## What you are asked to do:
Please output the entries below from the line that contains "Cookie Policy (181, 2506)" through the final line, reproduced exactly and alone.

## Recorded information:
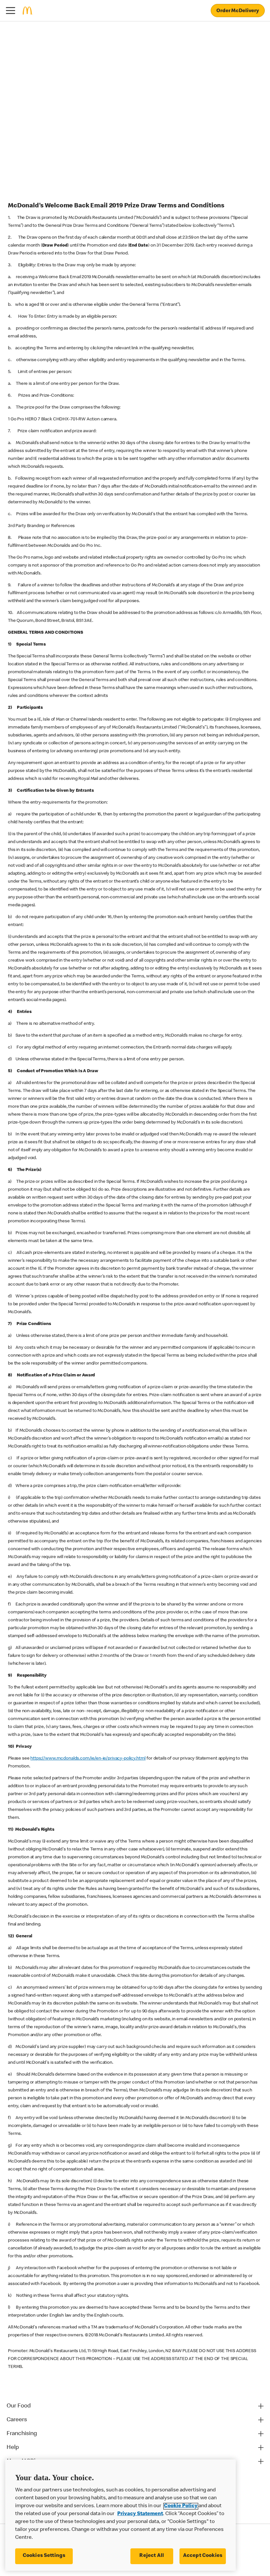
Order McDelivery (237, 11)
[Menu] (10, 10)
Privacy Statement (140, 2514)
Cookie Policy (181, 2506)
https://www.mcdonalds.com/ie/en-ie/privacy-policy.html (88, 1758)
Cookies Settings (44, 2556)
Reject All (151, 2556)
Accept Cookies (202, 2556)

## Answer for this exercise:
Cookie Policy (181, 2506)
https://www.mcdonalds.com/ie/en-ie/privacy-policy.html (88, 1758)
Cookies Settings (44, 2556)
Reject All (151, 2556)
Accept Cookies (202, 2556)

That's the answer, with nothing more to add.